Rudolf Pesch (II 2, p. 66s) ha osservato in modo convincente che la collocazione di questa parola subito prima della trasfigurazione indica con molta chiarezza il rimando a questo avvenimento. Ad alcuni che sono poi i tre accompagnatori di Gesù nella salita sul monte – viene promesso che faranno l’esperienza della venuta del regno di Dio «con potenza». Sul monte, i tre discepoli vedono splendere la gloria del regno di Dio in Gesù. Sul monte, la nube sacra di Dio li avvolge nell’ombra. Sul monte – nel dialogo di Gesù trasfigurato con la Legge e i Profeti – essi riconoscono che la vera festa delle Capanne è arrivata. Sul monte apprendono che Gesù stesso è la Torah vivente, l’intera parola di Dio.

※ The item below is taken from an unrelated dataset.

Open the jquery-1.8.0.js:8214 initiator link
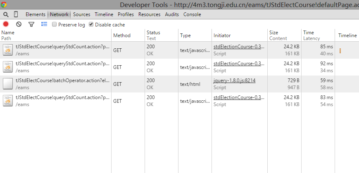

Sul monte vedono la «potenza» (dynamis) del regno che viene in Cristo.

Tuttavia, proprio nello spaventoso incontro con la gloria di Dio in Gesù devono imparare ciò che Paolo dice ai discepoli di tutti i tempi nella Prima Lettera ai Corinzi: «Noi predichiamo Cristo crocifisso, scandalo per i Giudei, stoltezza per i pagani; ma per coloro che sono chiamati, sia Giudei che Greci, predichiamo Cristo potenza di Dio [dynamis] e sapienza di Dio»(1,23s). Questa «potenza» (dynamis) del regno futuro appare loro nel Gesù trasfigurato che parla con i testimoni dell’ Antica Alleanza della «necessità» della sua passione come via verso la gloria (cfr. Lc 24,26s). Vedono così la Parusìa anticipata; vengono così iniziati pian piano all’intera profondità del mistero di Gesù.